Data items
:::
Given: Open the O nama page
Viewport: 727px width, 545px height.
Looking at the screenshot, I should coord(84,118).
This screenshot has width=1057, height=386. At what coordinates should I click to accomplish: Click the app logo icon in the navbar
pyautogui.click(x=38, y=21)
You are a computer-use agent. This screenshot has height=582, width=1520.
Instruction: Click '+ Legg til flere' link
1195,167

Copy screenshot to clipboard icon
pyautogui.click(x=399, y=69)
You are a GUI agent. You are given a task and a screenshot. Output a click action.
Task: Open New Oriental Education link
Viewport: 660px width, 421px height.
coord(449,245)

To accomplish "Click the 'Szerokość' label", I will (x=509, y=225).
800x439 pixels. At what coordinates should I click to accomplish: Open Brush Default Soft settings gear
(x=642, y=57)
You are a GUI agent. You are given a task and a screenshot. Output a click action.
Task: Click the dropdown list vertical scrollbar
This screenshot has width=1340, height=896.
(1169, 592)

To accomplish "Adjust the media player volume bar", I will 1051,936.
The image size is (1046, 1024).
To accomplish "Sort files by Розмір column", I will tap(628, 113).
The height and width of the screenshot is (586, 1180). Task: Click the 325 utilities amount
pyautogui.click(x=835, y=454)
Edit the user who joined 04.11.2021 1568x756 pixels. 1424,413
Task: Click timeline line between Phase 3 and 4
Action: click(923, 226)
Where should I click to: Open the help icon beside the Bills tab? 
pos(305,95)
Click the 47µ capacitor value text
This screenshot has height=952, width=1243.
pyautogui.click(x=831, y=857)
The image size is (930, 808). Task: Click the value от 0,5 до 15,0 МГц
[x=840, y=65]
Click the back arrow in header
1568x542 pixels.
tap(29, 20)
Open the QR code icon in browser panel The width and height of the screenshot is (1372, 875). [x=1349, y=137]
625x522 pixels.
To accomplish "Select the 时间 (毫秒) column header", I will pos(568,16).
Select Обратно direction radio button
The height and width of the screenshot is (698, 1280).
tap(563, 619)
:::
▶ WORK INSTRUCTION
Begin with the line above that has "This screenshot has width=1057, height=386." and continue through the line that has "Task: Open New Oriental Education link", setting each one down exactly. Stop there.

▶ ANSWER BOX
This screenshot has width=1057, height=386. At what coordinates should I click to accomplish: Click the app logo icon in the navbar
pyautogui.click(x=38, y=21)
You are a computer-use agent. This screenshot has height=582, width=1520.
Instruction: Click '+ Legg til flere' link
1195,167

Copy screenshot to clipboard icon
pyautogui.click(x=399, y=69)
You are a GUI agent. You are given a task and a screenshot. Output a click action.
Task: Open New Oriental Education link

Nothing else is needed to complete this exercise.